For a nutritious and satisfying supper, this vegan recipe starts by roasting chickpeas with spices before combining them with lettuce, cherry tomatoes, cucumber, avocado, and tahini dressing.
Two large salad servings or four side salad servings can be made using this recipe.
If you need to feed more people, you can just double it. It is naturally gluten-free and vegan.
The chickpeas have a fantastic flavor from being roasted with spices.
The whole salad blends together well into a filling and healthful dish thanks to the fresh vegetables and the thick tahini dressing.

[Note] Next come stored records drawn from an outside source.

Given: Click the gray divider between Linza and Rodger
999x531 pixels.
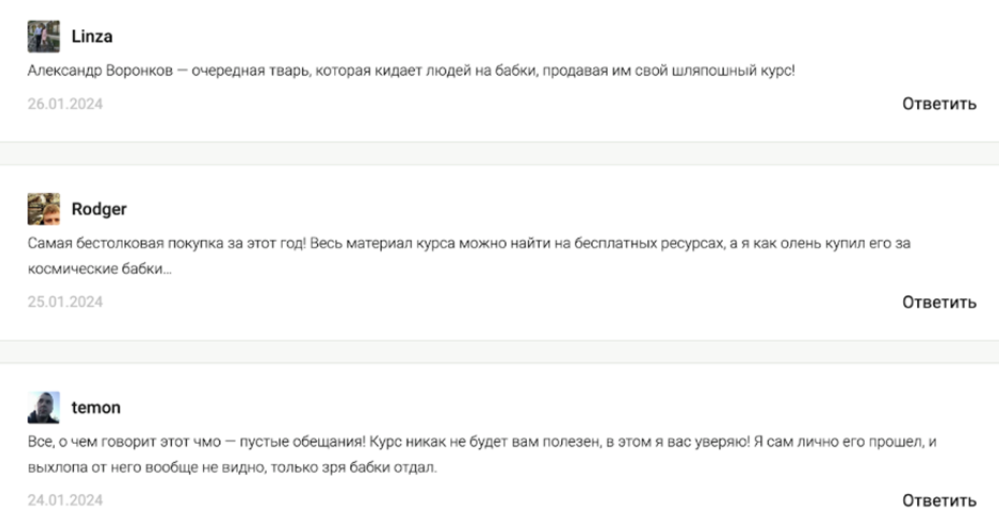Looking at the screenshot, I should click(499, 153).

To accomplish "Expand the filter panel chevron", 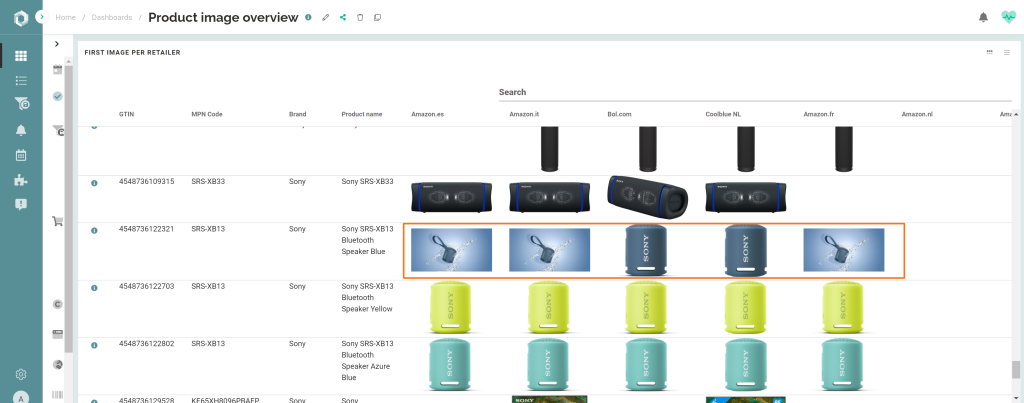I will click(x=57, y=44).
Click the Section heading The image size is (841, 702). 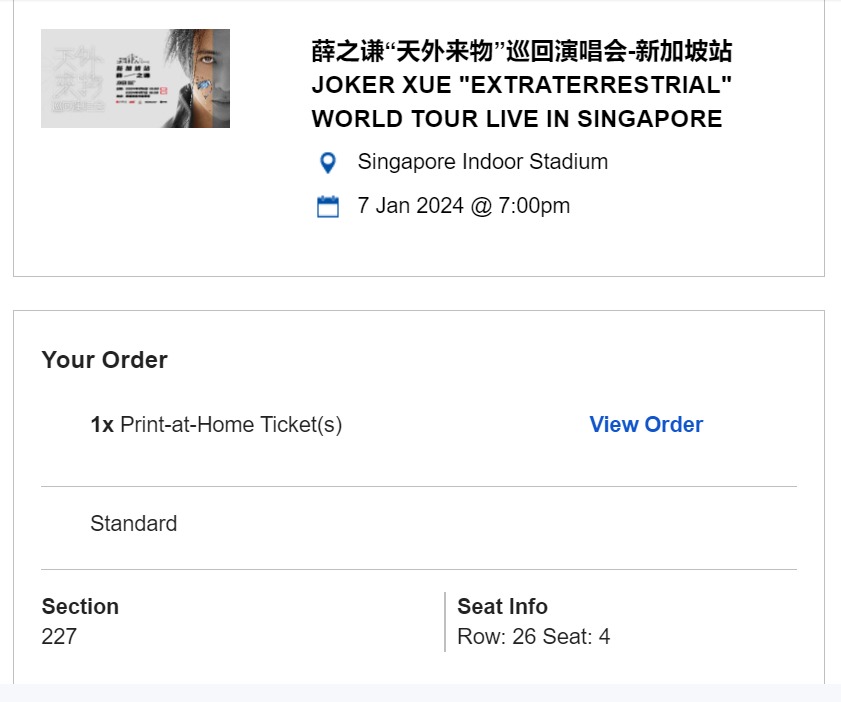(80, 607)
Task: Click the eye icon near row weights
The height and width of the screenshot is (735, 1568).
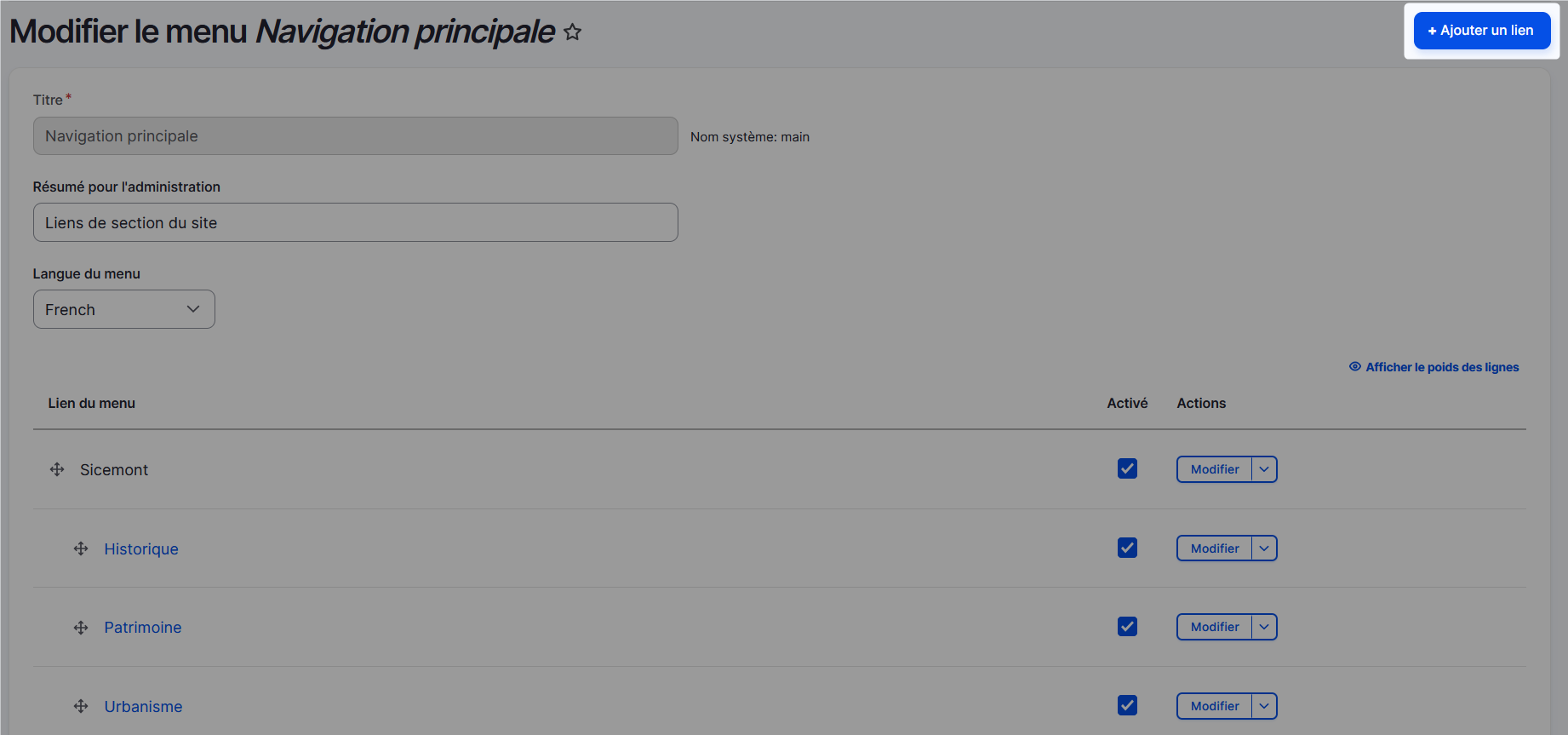Action: 1354,367
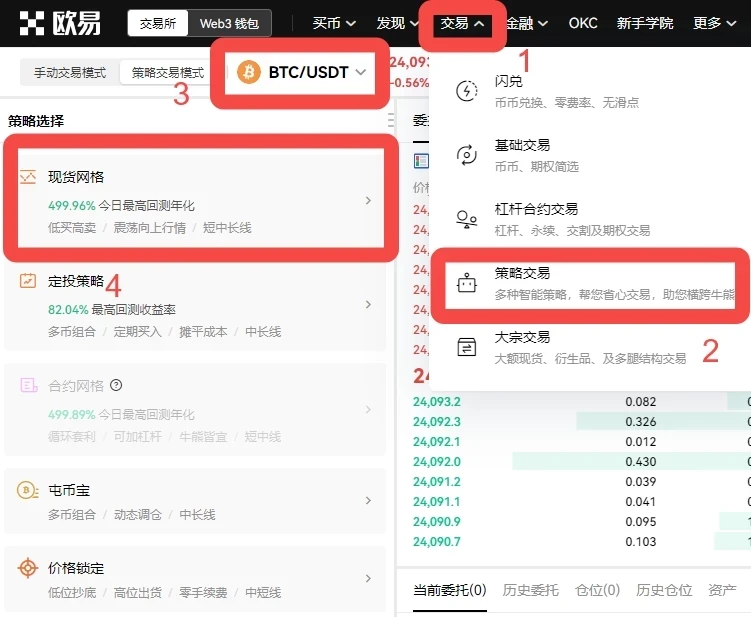This screenshot has height=617, width=751.
Task: Click the 策略交易 robot icon
Action: [x=467, y=283]
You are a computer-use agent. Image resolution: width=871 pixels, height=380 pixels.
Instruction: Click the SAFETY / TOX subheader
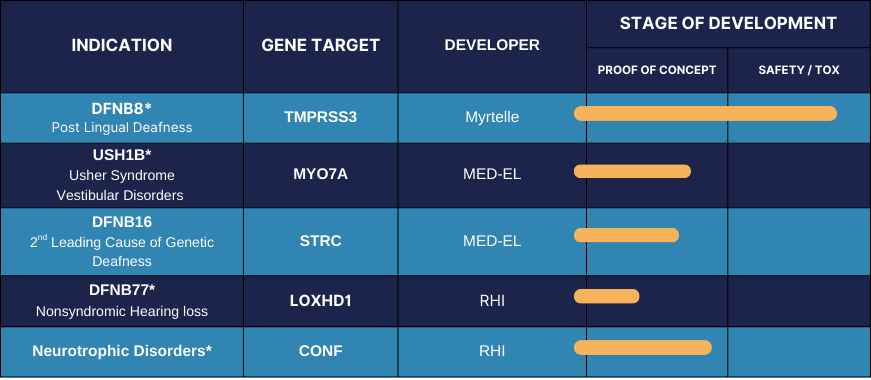(799, 70)
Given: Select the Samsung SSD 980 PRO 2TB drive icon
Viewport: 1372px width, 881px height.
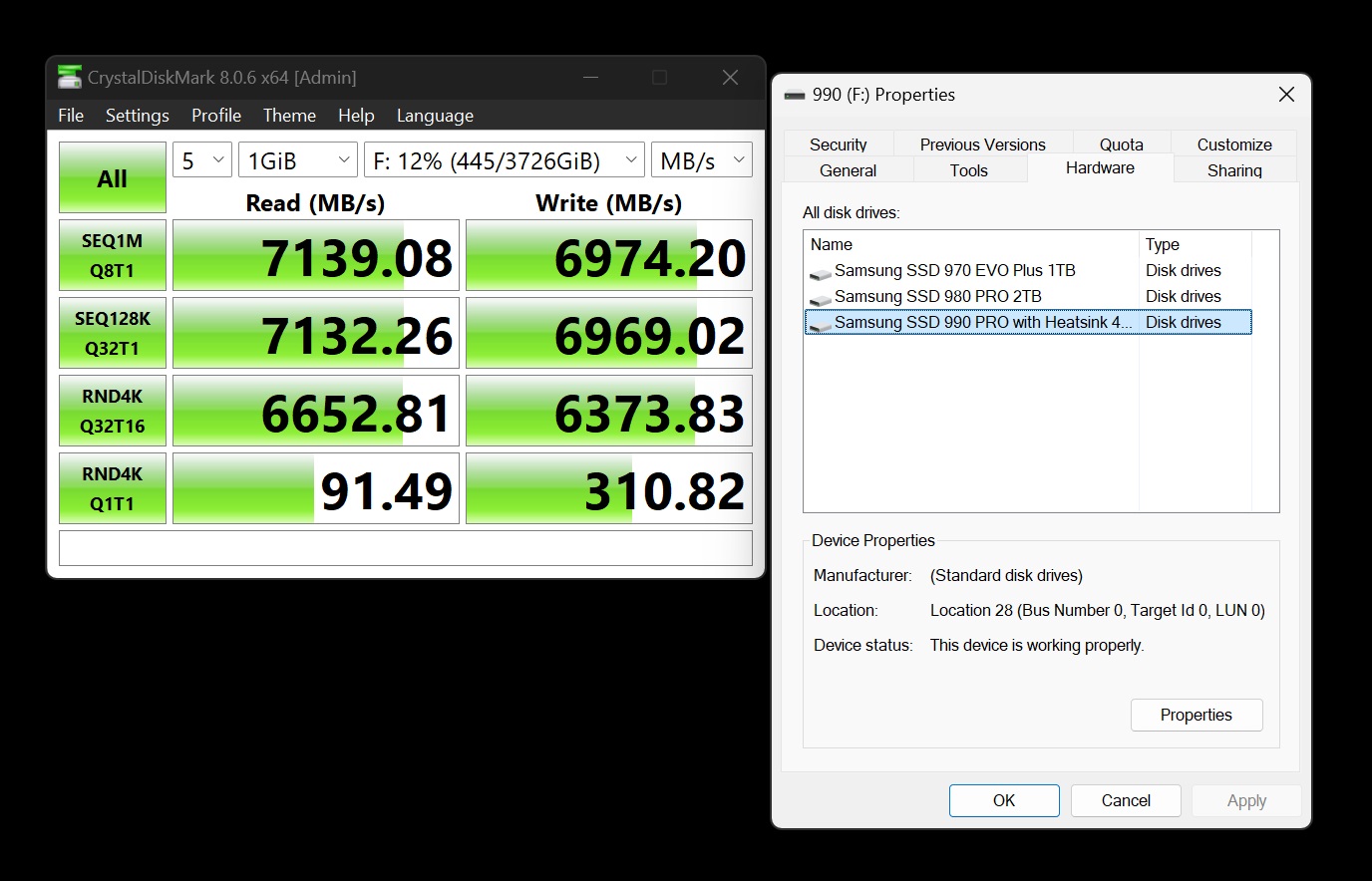Looking at the screenshot, I should [821, 298].
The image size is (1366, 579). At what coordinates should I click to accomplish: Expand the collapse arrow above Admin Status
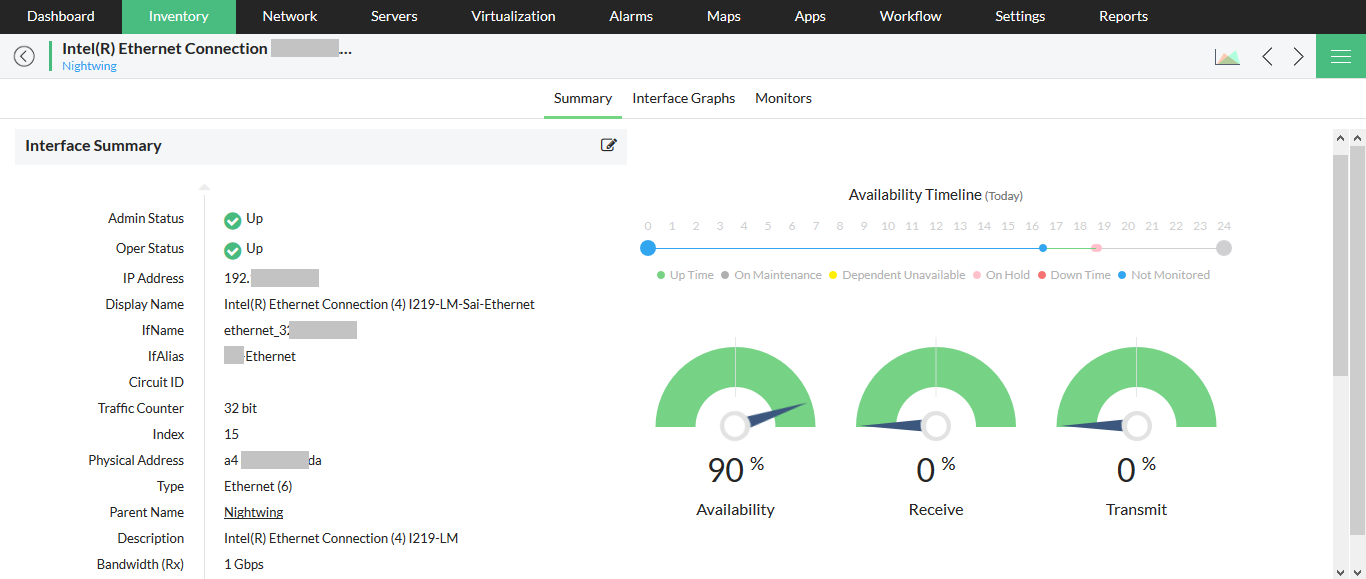[x=204, y=186]
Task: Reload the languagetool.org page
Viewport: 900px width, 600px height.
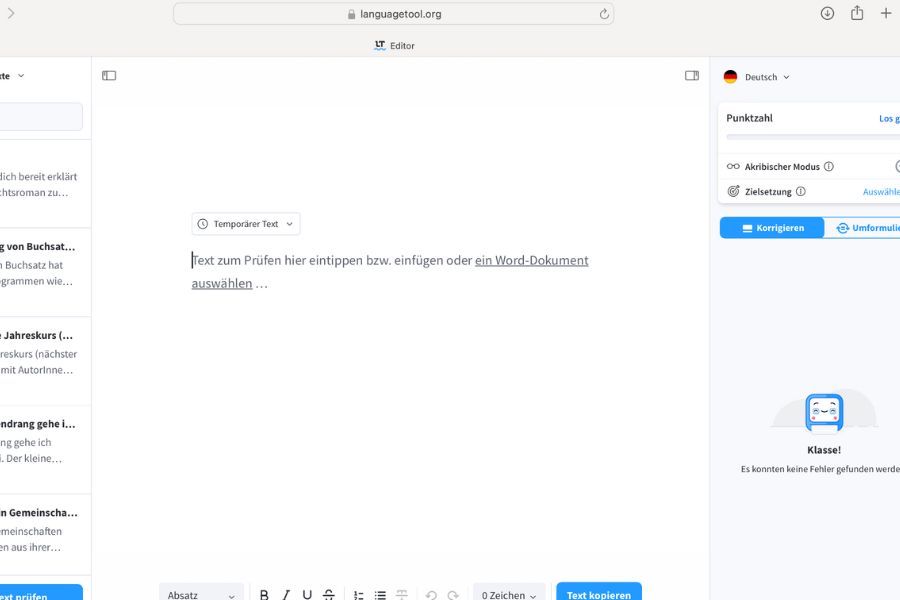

|Preparation Time||05 minutes|
|Cooking Duration||25 minutes|
|Total Time||30 minutes|
|Category||Dinner, Breakfast, Lunch|
- 1 can chickpeas, drained and rinsed
- 2 teaspoons sea salt, divided
- 1 teaspoon freshly ground black pepper, divided
- 1 teaspoon paprika
- ½ teaspoon cumin
- ½ teaspoon turmeric
- 1 head lettuce
- 1 cup cherry tomatoes, quartered
- 1 English cucumber, diced
- 1 avocado, diced
- 2 tablespoons freshly squeezed lemon juice
- 1 tablespoon Tahini
(Make another recipe – Wrap These Tasty Sink Burritos in Foil Take It Anywhere and Eat with Fun)
How to Make the Roasted Chickpea Salad Recipe
Preheat the oven to 400 degrees F.
Combine the chickpeas, 1 teaspoon of salt, ½ teaspoon of black pepper, paprika, cumin, and turmeric. Tossing till the chickpeas are fully coated in spices.
Place the chickpeas on a foil-lined baking tray. Bake for 20 minutes.
Meanwhile, chop the lettuce and vegetables for the salad.
Combine the lemon juice, tahini, 1 teaspoon of salt, and ½ teaspoon of black pepper. Whisk till fully combined. If the dressing is too thick, add a teaspoon of water at a time and whisk till it’s thin enough to drizzle.
Combine the lettuce and cucumber in a large bowl, and toss with half the dressing. Then top with the chickpeas, tomatoes, avocado, and the remainder of the dressing.